Platinum and PARP inhibitor resistance due to verexpression of microRNA-622 in BRCA1-mutant ovarian cancer Journal Article

Authors:	Choi, Y. E.; Meghani, K.; Brault, M. E.; Leclerc, L.; He, Y. Z. J.; Day, T. A.; Elias, K. M.; Drapkin, R.; Weinstock, D. M.; Dao, F.; Shih, K. K.; Matulonis, U.; Levine, D. A.; Konstantinopoulos, P. A.; Chowdhury, D.
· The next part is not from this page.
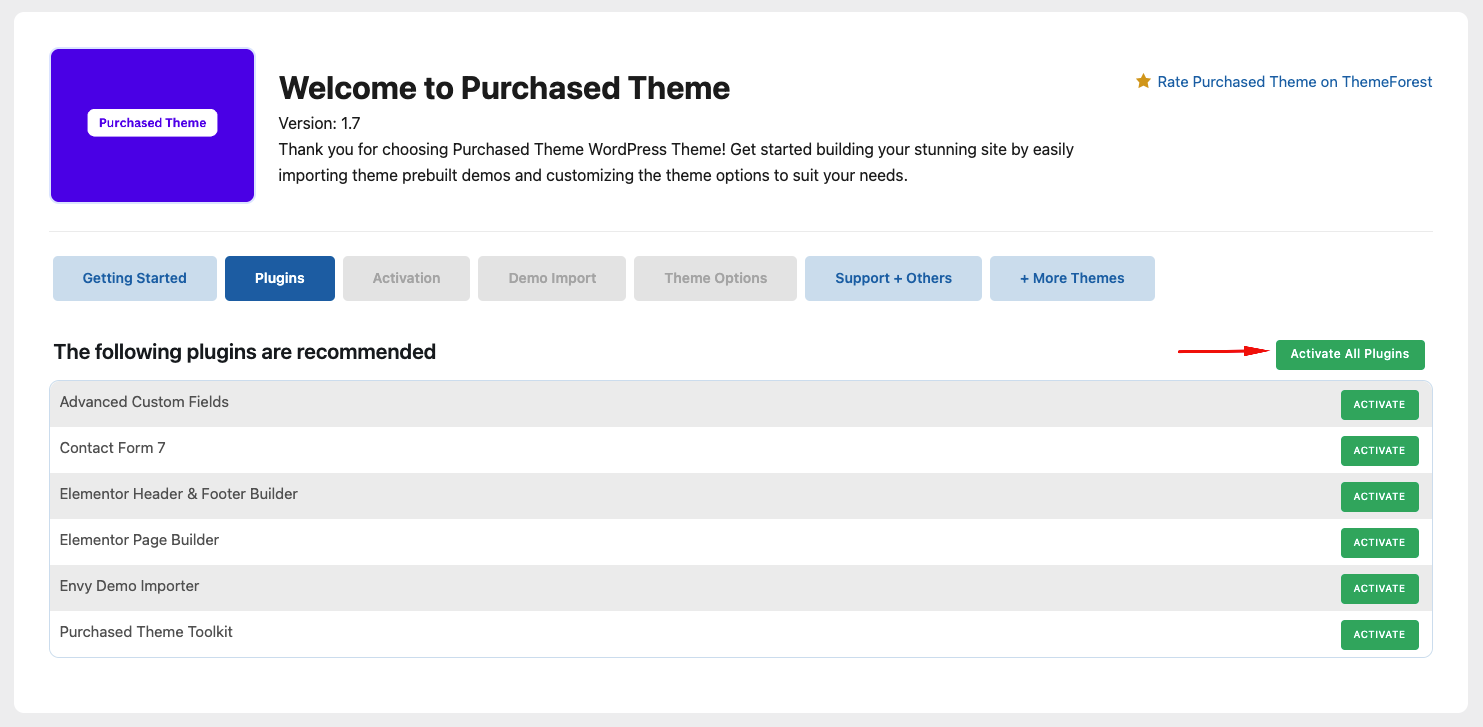The height and width of the screenshot is (727, 1483).
Task: Click the Welcome to Purchased Theme heading
Action: click(x=504, y=88)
Article Title:	Platinum and PARP inhibitor resistance due to verexpression of microRNA-622 in BRCA1-mutant ovarian cancer
Abstract:	High-grade serous ovarian carcinomas (HGSOCs) with BRCA1/2 mutations exhibit improved outcome and sensitivity to double-strand DNA break (DSB)inducing agents (i.e., platinum and poly(ADP-ribose) polymerase inhibitors [PARPis]) due to an underlying defect in homologous recombination (HR). However, resistance to platinum and PARPis represents a significant barrier to the long-term survival of these patients. Although BRCA1/2-reversion mutations are a clinically validated resistance mechanism, they account for less than half of platinum-resistant BRCA1/2-mutated HGSOCs. We uncover a resistance mechanism by which a microRNA, miR-622, induces resistance to PARPis and platinum in BRCA1 mutant HGSOCs by targeting the Ku complex and restoring HR-mediated DSB repair. Physiologically, miR-622 inversely correlates with Ku expression during the cell cycle, suppressing non-homologous end-joining and facilitating HR-mediated DSB repair in S phase. Importantly, high expression of miR-622 in BRCA1-deficient HGSOCs is associated with worse outcome after platinum chemotherapy, indicating microRNA-mediated resistance through HR rescue.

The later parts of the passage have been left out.